On a yearly basis, close to 42,000 restaurants open their doors. Over the course of the next 3 years, half of them are done and dusted. Many of those establishments could have still gone up and running, had help been provided. If you feel there are holes in your restaurant’s management, then these errors could be the reason behind them.

  1. You Are A Newbie To The Restaurant Business

Many people get into the business thinking it to be all fine wine and champagne, but if you were to rave and throw expectations—let alone money—then shutting shop is not a question of ‘if’ but ‘when’.

You can make extremely good money if you love the idea of putting out good food, give your customers a great experience and have a solid business plan in place. If you have the burning passion to do the above, then it feels less like work and more like a fun activity that you can bask in. You only stop when you are utterly tired and not you are done.

Most of the time, you will have to man the stations for 14-hour shifts, and sleep the aching joints off until the sun rises the next day. Managing your team, supporting them, making changes on the fly- these require your attention and if you are driven, then this comes easy.

If you are a first-timer to the restaurant business, make sure that you enjoy the culinary side- on the plate and off of it. If you are not the things mentioned above, then it just means that the restaurant business isn’t really your cup of tea.

  1. You Should Know How To Do Every Role In The Restaurant

Never tell your staff how to do their job, when you yourself have never done it.
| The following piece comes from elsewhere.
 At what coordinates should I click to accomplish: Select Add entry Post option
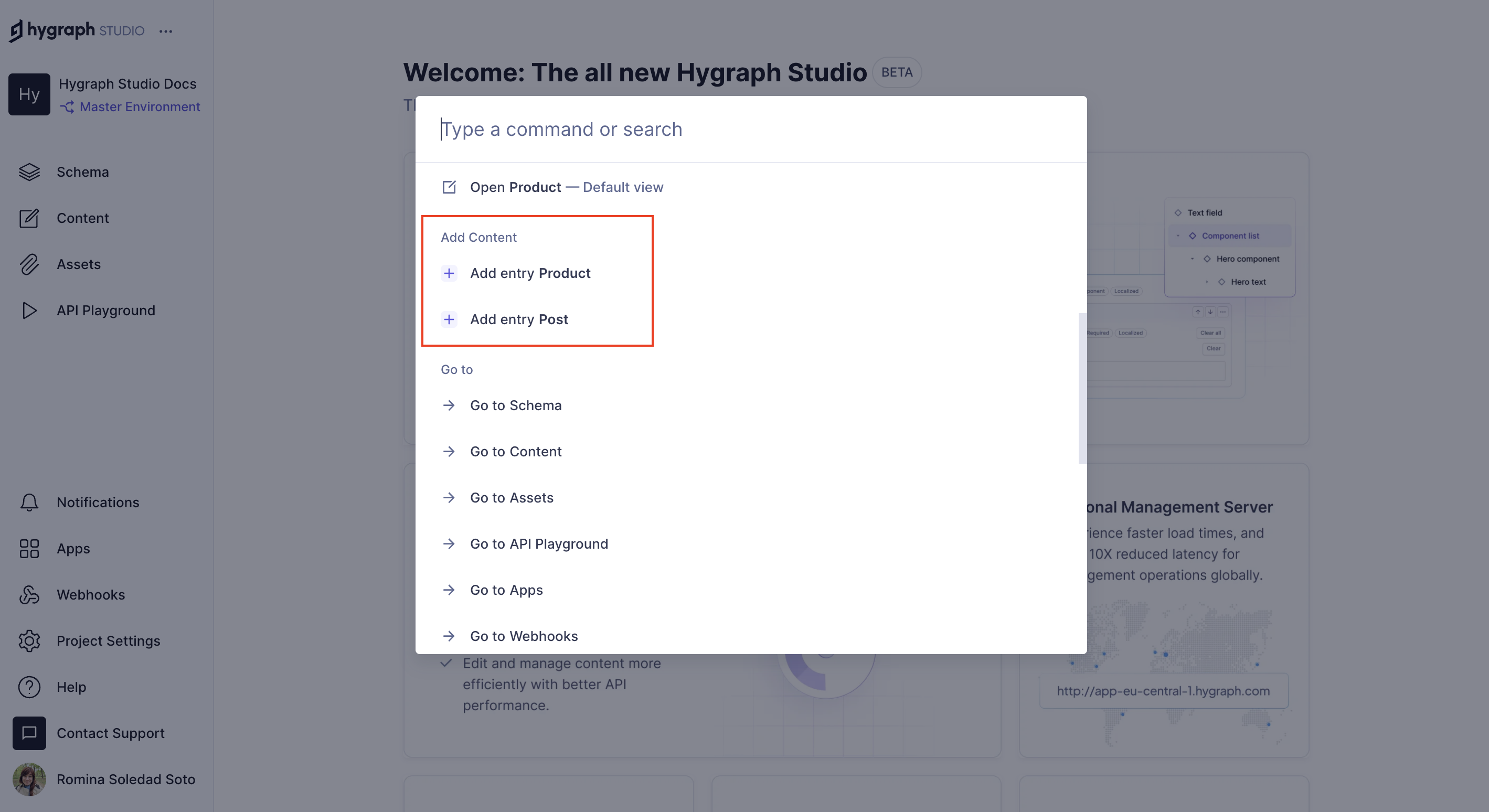519,318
If you are clueless, then train for a few minutes at every station. Have the managers do a stage in every position in the restaurant for a week each.
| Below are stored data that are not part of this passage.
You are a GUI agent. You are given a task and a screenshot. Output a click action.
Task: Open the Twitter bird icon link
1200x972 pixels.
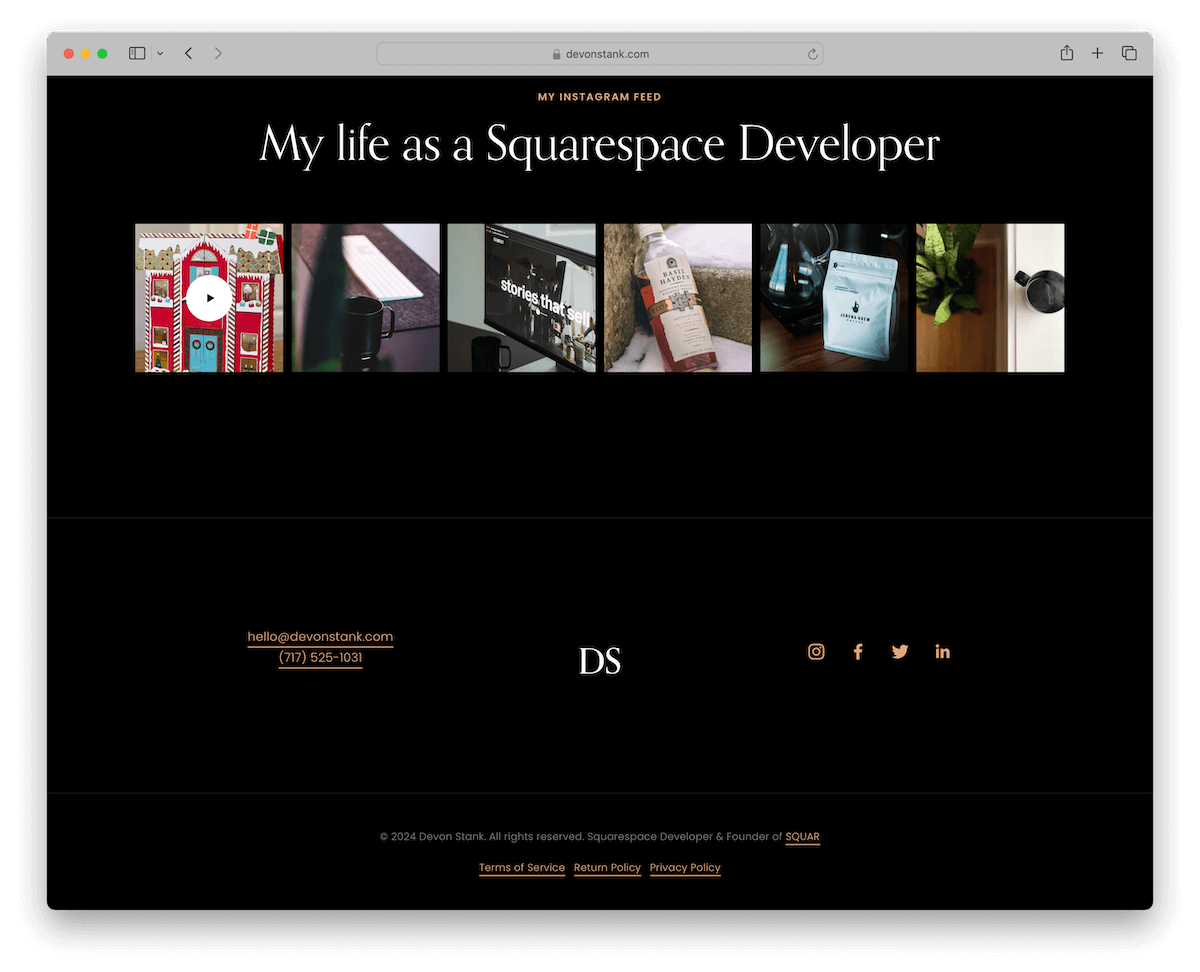click(900, 652)
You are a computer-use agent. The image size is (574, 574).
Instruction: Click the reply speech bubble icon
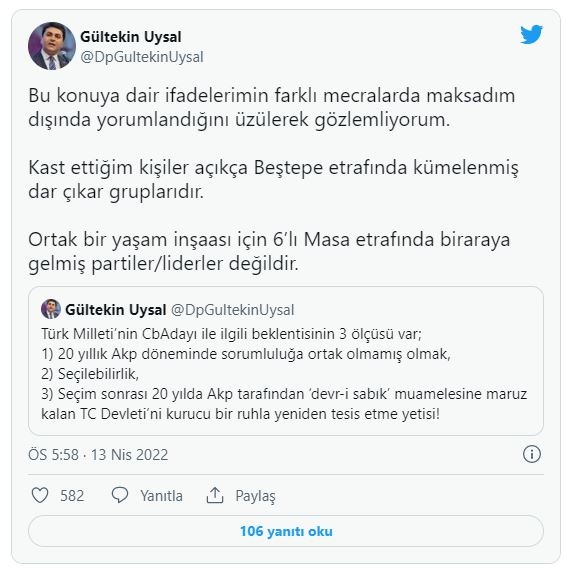click(x=120, y=495)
Why does it matter that you do this?

  • You understand what your employees do, and what the difficulties are that they could possibly face.
  • You will bond with the employees at a deeper level and is indeed a form of a ‘team-building exercise’.
  • You will gain the respect of wanting to learn their aspect of the job. Anyone can walk into a room and act like the boss. But to be a leader you need to be on the field, and get involved in moving your team ahead.
  1. Hiring The Wrong People

This is one of the biggest mistakes restaurant owners make. If you want a sure-fire way to lower your turnover, then just hire a handful of bad people and you should be good.
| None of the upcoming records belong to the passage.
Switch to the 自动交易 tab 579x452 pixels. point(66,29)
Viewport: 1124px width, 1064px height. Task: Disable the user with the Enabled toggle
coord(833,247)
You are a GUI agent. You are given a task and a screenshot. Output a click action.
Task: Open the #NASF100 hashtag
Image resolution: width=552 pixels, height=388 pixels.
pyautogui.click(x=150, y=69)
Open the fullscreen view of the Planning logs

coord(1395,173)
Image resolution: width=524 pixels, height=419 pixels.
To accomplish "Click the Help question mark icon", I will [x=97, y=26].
Restaurant competition is brutal, and in this industry when a customer walks in through your doors, they have chosen to spend their money at your establishment and nowhere else. It is your responsibility to give them all that their money’s worth.

It is your responsibility to hire and train new talent and keep them engaged to grow and promote them in terms of responsibilities and monetary gains that they make.

Bad attitude and substandard skills have no place in the restaurant but out the door. Today’s workforce needs flexible hours to follow other interests and skill up in other ways, they want to learn and want to develop in an environment that is conducive to that. Make sure to hand out books, articles from the internet, take them into seminars, and expand their horizons.

Most of the staff that leaves does so not because of the money, but because they aren’t getting to experience new things and feel appreciated enough.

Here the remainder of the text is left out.